The Apolitical Sportive Stance, or the Spectre of Pierre de Coubertin
I write these words as the Montréal Canadiens play and win the Stanley Cup Semi-Final for the first time in twenty-eight years. My writing is punctuated by cheering hockey fans gathered at neighbouring bars. My indifference toward competitive sports then gives way to a more active interest in people’s reactions, and I start following the score to the rhythm of the shouting and uproar. I even find myself peering through hockey analyses and archives to better understand the stakes of the game. For example, I learn that the Clarence S. Campbell Bowl (Western Conference), exceptionally given to the Canadiens (Eastern Conference) for this victory, is named after the NHL president who suspended Maurice Richard from the playoffs in 1955, causing a riot at the Montréal Forum that historians consider to be one the sources of the Quiet Revolution. Spectator sports have always been a source of strong emotions (and certainly of violence), but also vectors of more fundamental social uprisings at times.

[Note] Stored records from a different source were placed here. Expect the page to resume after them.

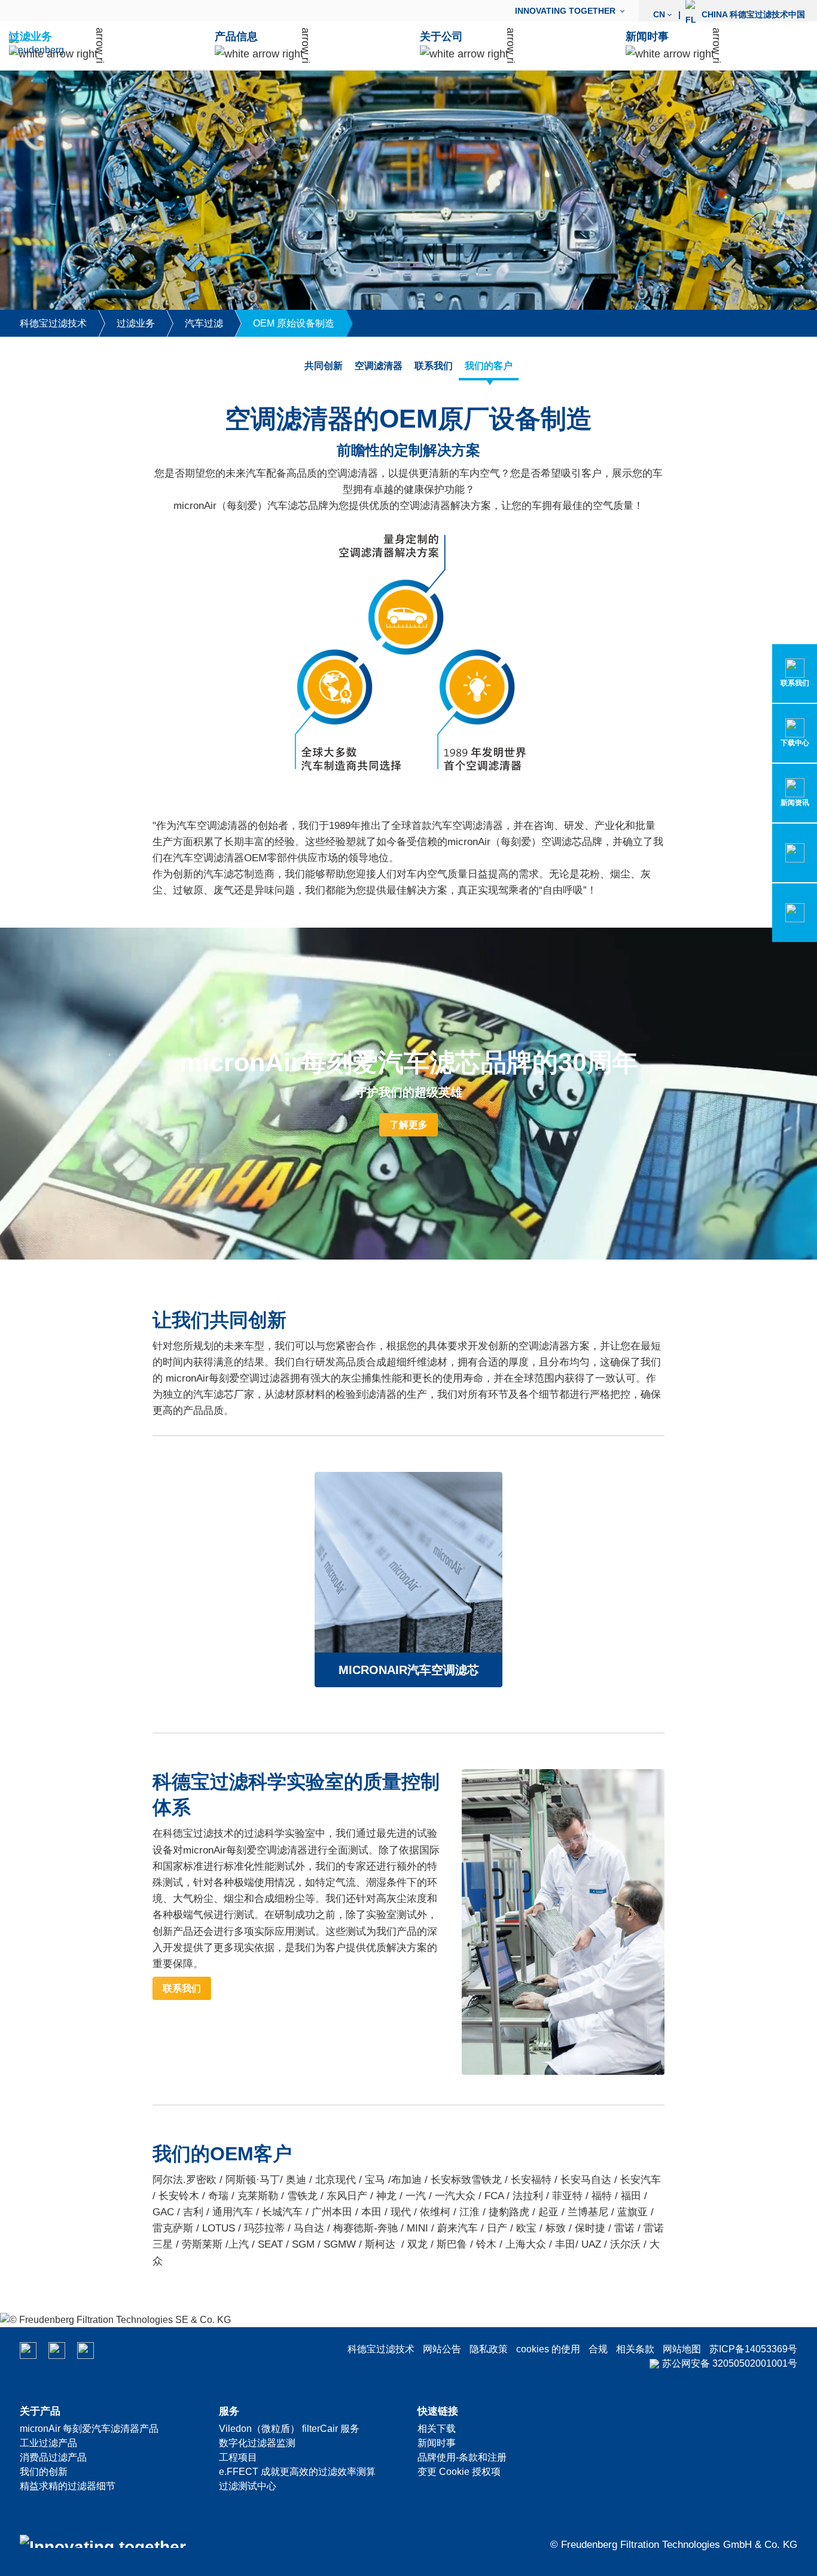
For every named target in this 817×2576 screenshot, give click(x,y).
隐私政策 (489, 2349)
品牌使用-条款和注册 (462, 2457)
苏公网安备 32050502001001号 (729, 2363)
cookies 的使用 (548, 2349)
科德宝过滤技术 (380, 2349)
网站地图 (682, 2349)
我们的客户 (489, 366)
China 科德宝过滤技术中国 (729, 14)
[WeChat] (28, 2350)
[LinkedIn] (56, 2350)
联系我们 (433, 366)
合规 (598, 2349)
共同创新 (323, 366)
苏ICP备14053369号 (753, 2349)
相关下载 (436, 2428)
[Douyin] (85, 2350)
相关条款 (635, 2349)
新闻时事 (436, 2443)
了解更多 (408, 1125)
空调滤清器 (379, 366)
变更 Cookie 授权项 (459, 2472)
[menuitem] (572, 10)
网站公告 (442, 2349)
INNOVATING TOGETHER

Sports institutions still perpetuate the idea conveyed by Pierre de Coubertin, father of the modern Olympic Games, regarding the so-called apolitical and universal nature of sport. Yet in reality, this “principle of political neutrality” conceals a form of erasure of the various narrative identities borne by athletes and their fans. Reflecting on the Olympic Games, philosopher Alain Deneault writes that “sport was set up as a social model because it can neutralize any semblance of collective engagement while taking on an egalitarian external appearance. The pre-existence of rules gives the sports disciplines the fantasy of being fair playing fields in which the best team wins. At the same time, this pre-existence normalizes, in a subtle, underlying manner, a necessary lack of political deliberation.”1 1 - Alain Deneault, “Vendre les Jeux olympiques,” Faire l’économie de la haine: Essais sur la censure (Montréal: Écosociété, 2018), 168 (our translation). In another chapter, Deneault adds that the spectacle of sport “is designed to reinforce the authority of ideological structures that contribute to people’s suffering rather than reducing them for a time.”2 2 - Alain Deneault, “Qu’entendre par ‘Du pain et des jeux’? ”, op. cit., 184 (our translation).